Final answer:
The dissolution of KOH in water releases heat, resulting in a negative enthalpy change (ΔH < 0) and an increase in entropy (ΔS > 0) as the ions become more dispersed, leading to a negative Gibbs free energy (ΔG < 0) and signifying a thermodynamically favorable process.
option c is the correct
Step-by-step explanation:
The dissolution of KOH in water is a thermodynamically favorable process as it involves the release of heat and an increase in entropy.
When 5.03 g of KOH is dissolved in water, the temperature rises from 23.0°C to 34.7°C, indicating an exothermic process where heat is released into the surroundings, making ΔH < 0. Additionally, the process involves breaking the ionic bonds in the solid KOH and forming new ion-dipole interactions with water, a step that requires less energy than the exothermic heat released upon hydration.
As the solid KOH dissolves, the individual ions become more widely dispersed, leading to an increase in entropy (ΔS > 0).

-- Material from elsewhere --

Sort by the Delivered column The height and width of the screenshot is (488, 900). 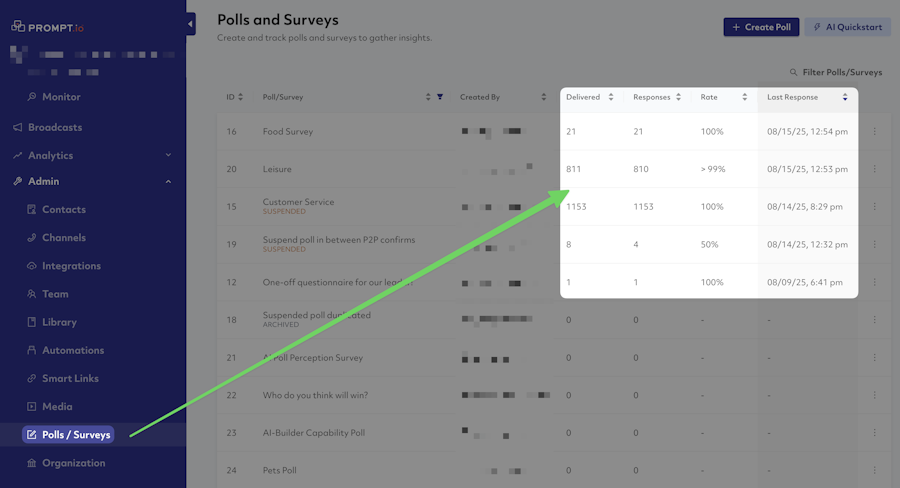point(610,97)
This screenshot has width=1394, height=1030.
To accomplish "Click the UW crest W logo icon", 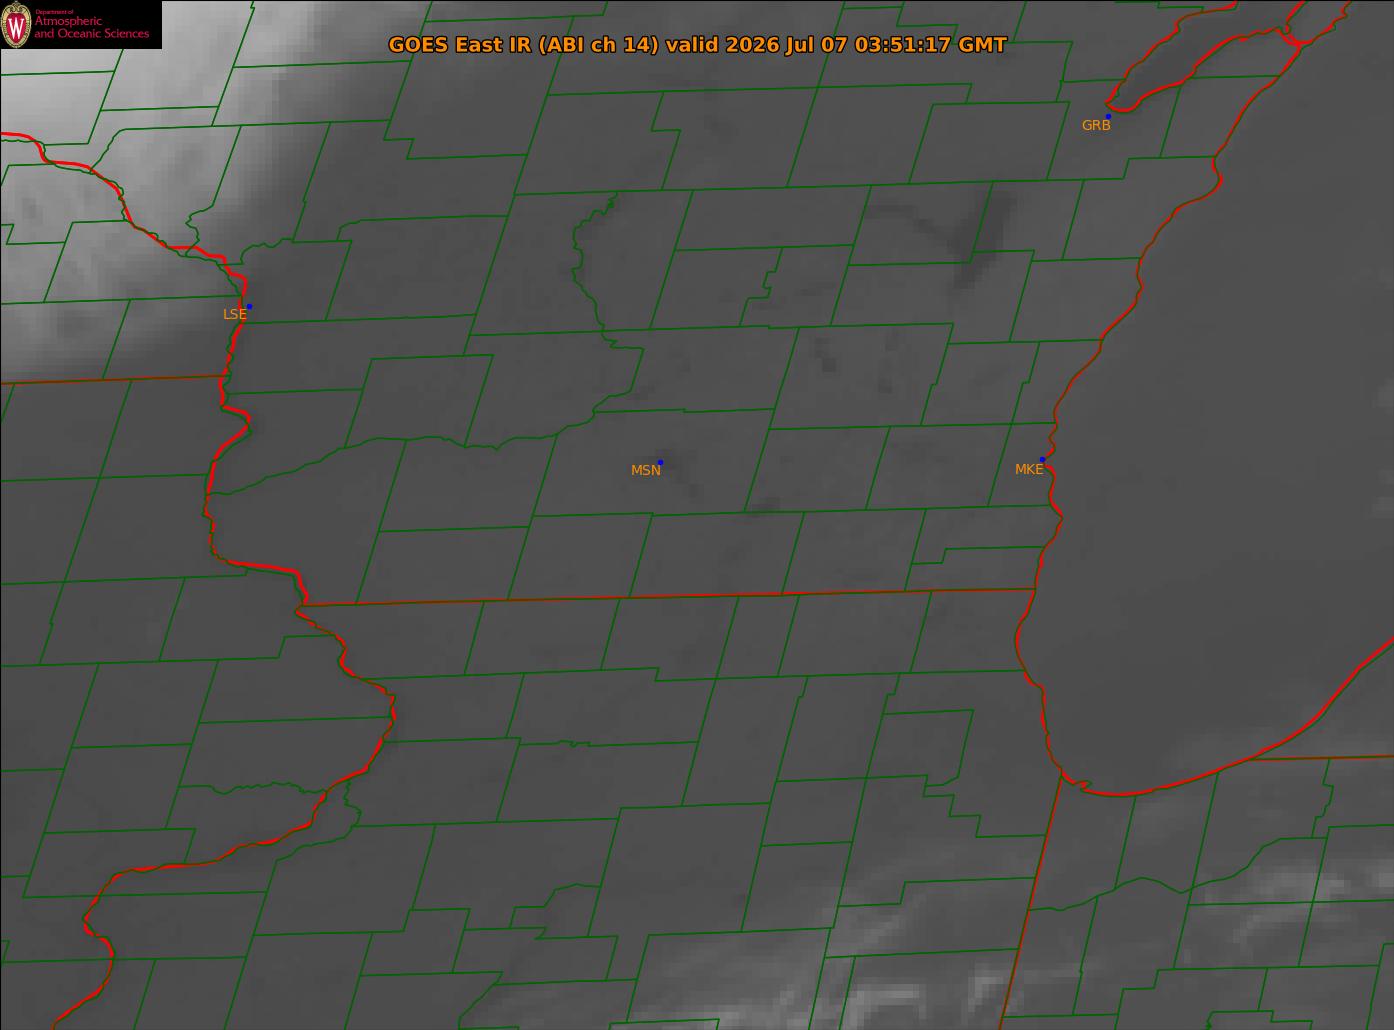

The correct claim justifying why the dissolution of KOH is thermodynamically favorable is that the energy required to break the bonds between the ions in the solid is less than that released during the formation of ion-dipole attractions, and because the ions become widely dispersed upon dissolution, which increases the entropy, thus ΔG < 0. This aligns with the principle that for a process to be spontaneous, it must result in a decrease in Gibbs free energy (ΔG), which is the case when ΔH is negative and ΔS is positive.